Recovery

Once the extension is up-and-running, the general hope is that you will not have to use it (i.e. you will stay within your budget). However, in the event that it does happen, you will eventually need to restore services - we can call this “recovery”.

Recovery means reconnecting the Billing Account the extension removed. It is deliberately simple, but don’t skip the first two steps - if you reconnect billing without fixing the underlying problem, the cost blowout simply continues.

Step 1: Identify how the project cost exceeded your budget

This is project dependent, but generally falls into three categories:

The best case scenario is organic uptake as it is generally positive growth. The standard case would be technical error and is within our control and capability. The worst case is abuse which can be much harder to track down, but you can largely mitigate the risk by enforcing Firebase Security Rules and enabling App Check - I suggest reading the Firebase security checklist to cover this topic.

Once you have identified the root cause, move on to the next step.

Step 2: Resolve the root cause issue

Once you have identified why the project cost exceeded your budget, you must fix this issue. Unfortunately we cannot provide guidance into how to fix your specific issue.

Step 3: Update your budget to a comfortable amount

If we restore services while the project cost still exceeds the budget, the extension will simply re-trigger and will stop services again. Therefore, you must update the budget to be a figure you are comfortable with.

For instance, if a project budget is $100 and the project cost is $100, we must update the budget to be >$100. This is your decision and is highly dependent on which case triggered the cost blowout. In general, we recommend an incremental approach to ensure that bill shock is kept to a minimum.

We recommend that you increase your budget by 5-10% as a starter and gradually increase. For subsequent billing months you should reconsider the budget.

Navigate to Google Cloud Billing > Select your Billing Account > Select Budgets and Alerts on the navigation pane > Select your Budget > update Target Amount > Save.

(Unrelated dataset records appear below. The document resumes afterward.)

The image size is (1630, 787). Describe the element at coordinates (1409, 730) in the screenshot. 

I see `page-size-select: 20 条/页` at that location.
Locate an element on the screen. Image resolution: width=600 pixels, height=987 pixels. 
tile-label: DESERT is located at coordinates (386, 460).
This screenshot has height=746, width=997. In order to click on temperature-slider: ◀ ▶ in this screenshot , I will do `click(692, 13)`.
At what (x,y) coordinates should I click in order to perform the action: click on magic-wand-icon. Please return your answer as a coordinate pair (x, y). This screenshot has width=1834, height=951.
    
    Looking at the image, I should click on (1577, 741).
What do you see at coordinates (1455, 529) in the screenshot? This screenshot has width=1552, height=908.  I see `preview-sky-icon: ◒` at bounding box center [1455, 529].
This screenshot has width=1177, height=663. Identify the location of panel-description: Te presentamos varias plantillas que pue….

Once the Billing Account has been connected you can navigate to your budget directly from the Firebase Console. This is helpful when you decide to re-update your budget later. Unfortunately, when you are on Spark Plan and there is no Billing Account, there isn’t a clear way to get here from Firebase Console.

Step 4: Reconnect the Billing Account

From the Firebase Console, there are a couple of ways to reconnect. One approach is under Usage and Billing > Details and Settings > Modify Plan. Here you will be prompted to select your Billing Account and link it.

Warning: Once the Billing Account is reconnected, services will resume. If the underlying problem isn’t resolved, then the cost blowout will continue, leading to greater loss.

Step 5: Continuous monitoring and budget updates

Your Firebase services are now restored! It’s good practice to continue monitoring your project in case the underlying issue isn’t resolved.

At the end of your billing month, be sure to restore your budget to the original amount!


Recovering from a 1.x Strategy 2 trigger? If an older version of the extension disabled APIs in your project, re-enable them under APIs & Services in the Cloud Console and redeploy any removed resources (e.g. Cloud Functions). Then update to 2.0.0, which no longer disables APIs.